Mandate Pictures has announced that Steve Carell is set to star in "Dogs of Babel," based on the best selling novel by Carolyn Parkhurst. Adapted by Jamie Linden ("Ten Year," "Dear John," "We Are Marshall") the story follows linguistics professor Paul Iverson (Carell) who comes home one day to find his wife dead in the backyard. The police rule the death as an accident but Paul isn't quite sure and since the family dog, Lorelei, is the only witness to what happened he endeavours to teach her to talk so she can tell him exactly what happened.

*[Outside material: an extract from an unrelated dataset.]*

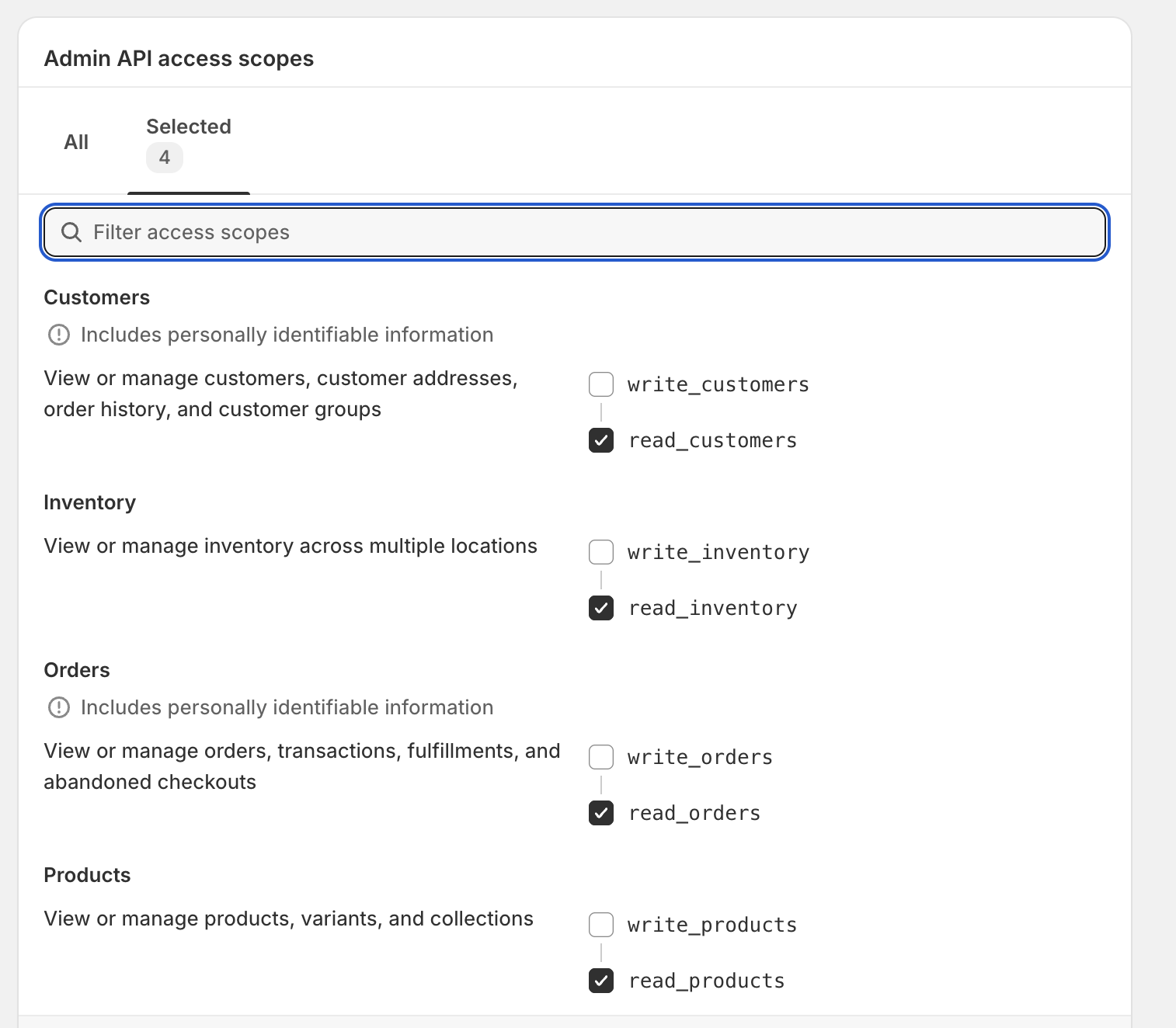Uncheck the read_customers scope
The height and width of the screenshot is (1028, 1176).
(x=600, y=440)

It seems like a project perfectly suited for Carell's everyman persona, one that he has embodied very well in other comedy/drama fare like "Dan In Real Life." Our concern is the script by Linden, whose past credits reveal he certainly turns out the manipulative water works when he has to do, but we hope he has a bit more of a subtle hand here. No word yet on when this will do in front of cameras, but we presume it will be prior to Carell's work "Great Hope Springs" with Meryl Streep set to shoot in August. Check out a longer synopsis of the story from Amazon below:
It's a terrific high concept: a woman falls from a backyard tree and dies; the only witness is the family dog, a Rhodesian Ridgeback. To find out what happened-accident? suicide?-her grieving husband tries to teach the dog to talk. Parkhurst's debut novel has been getting a lot of pre-pub attention, probably mostly for this concept, because the execution of this first novel is flawed. The tantalizing prospect of linguistics professor Paul Iverson attempting to teach Lorelei to talk is given short, and erratically plotted, shrift. Paul's narration oscillates between his present-day experiences and the backstory of his romance with Lexy Ransome, a mask maker. The two meet when Paul drops by Lexy's yard sale, buys a device for shaping hard-boiled eggs into squares, then returns with a bunch of square eggs ("And we stood there smiling, with the plate between us, the egg-cubes glowing palely in the growing dark"). This incident, a maxi-combo of cute and sentimental, defines much of the couple's love story (on their first date, Lexy whisks them off to DisneyWorld), marking much of this novel as a sentimental, manipulative romance not unlike James Patterson's Suzanne's Diary for Nicholas; some readers will adore it, while others will gag even as the pages darken toward tragedy. Few will relish the sketchy account of Paul's work with the dog, which goes nowhere until it veers, bizarrely and unbelievably, toward an underground group performing illegal surgical experiments on dogs. Parkhurst is a fluid stylist, and there are memorable moments here, as well as some terrific characters (particularly the enigmatic Lexy), but one gets the sense of an author trying to stuff every notion she's ever had into her first book, with less than splendid results.